La dynamique du complexe PRC2 lors du développement est relativement plus simple puisque seules les sous-unités EZH1 et EZH2 sont interverties lors de la différenciation (SHEN et al. 2008). C’est plutôt l’association du PRC2 avec les protéines accessoires qui

permet un recrutement différentiel du PRC2 (GRIJZENHOUT et al. 2016; HAURI et al. 2016;

KLOET et al. 2016; OLIVIERO et al. 2016). JARID2 est en effet plus fortement exprimé dans

les cellules ES alors AEBP2 est plus présent dans les cellules différenciées.

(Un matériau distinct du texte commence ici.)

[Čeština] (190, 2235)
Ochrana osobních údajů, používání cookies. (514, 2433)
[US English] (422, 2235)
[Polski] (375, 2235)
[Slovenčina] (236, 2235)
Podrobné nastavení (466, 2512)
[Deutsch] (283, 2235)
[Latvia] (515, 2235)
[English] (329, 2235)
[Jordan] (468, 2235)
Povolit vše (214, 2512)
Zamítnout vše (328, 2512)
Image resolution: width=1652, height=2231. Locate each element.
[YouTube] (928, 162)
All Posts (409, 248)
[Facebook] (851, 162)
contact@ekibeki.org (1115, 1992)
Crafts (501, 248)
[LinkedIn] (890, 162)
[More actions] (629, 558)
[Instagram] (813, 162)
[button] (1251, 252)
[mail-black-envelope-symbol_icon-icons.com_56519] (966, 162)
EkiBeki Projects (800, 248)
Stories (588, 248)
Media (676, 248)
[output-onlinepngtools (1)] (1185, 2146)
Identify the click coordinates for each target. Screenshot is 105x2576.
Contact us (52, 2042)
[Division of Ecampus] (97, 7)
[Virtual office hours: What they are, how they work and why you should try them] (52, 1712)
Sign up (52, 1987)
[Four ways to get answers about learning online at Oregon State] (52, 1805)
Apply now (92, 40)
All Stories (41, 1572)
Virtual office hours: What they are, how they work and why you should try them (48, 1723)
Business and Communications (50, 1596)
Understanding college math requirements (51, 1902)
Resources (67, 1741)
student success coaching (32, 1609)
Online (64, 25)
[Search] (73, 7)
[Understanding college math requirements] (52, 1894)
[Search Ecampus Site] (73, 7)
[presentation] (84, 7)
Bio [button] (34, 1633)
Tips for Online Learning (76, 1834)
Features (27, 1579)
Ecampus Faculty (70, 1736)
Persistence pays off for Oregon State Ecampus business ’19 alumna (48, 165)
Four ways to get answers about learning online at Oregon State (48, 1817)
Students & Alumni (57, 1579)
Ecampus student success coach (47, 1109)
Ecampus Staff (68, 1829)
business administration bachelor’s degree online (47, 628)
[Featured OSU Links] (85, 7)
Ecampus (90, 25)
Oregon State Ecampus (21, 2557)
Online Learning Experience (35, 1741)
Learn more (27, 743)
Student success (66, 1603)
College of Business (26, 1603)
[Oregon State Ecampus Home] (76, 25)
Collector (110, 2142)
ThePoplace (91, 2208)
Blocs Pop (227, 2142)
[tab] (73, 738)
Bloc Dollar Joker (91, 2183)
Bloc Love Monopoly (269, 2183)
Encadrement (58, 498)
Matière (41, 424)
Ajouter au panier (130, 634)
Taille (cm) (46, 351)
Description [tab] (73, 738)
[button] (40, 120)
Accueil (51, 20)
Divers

Figure 20 : Rôle des protéines du PcG lors de la différentiation cellulaire

La figure illustre le rôle des complexes du PcG dans la spéciation cellulaire. Les cellules souches ont la capacité de se différencier en tous les types cellulaires formant un organisme (simplifié ici par les types cellulaires A et B). Avant la différentiation, les gènes impliqués dans le maintien de la pluripotence sont activés alors que ceux spécifiques de lignées développementales sont inactifs. Durant la différentiation, les complexes du PcG sont expulsés d’un set de gènes propre à une lignée développementale. Illustration de (DI CROCE and HELIN 2013).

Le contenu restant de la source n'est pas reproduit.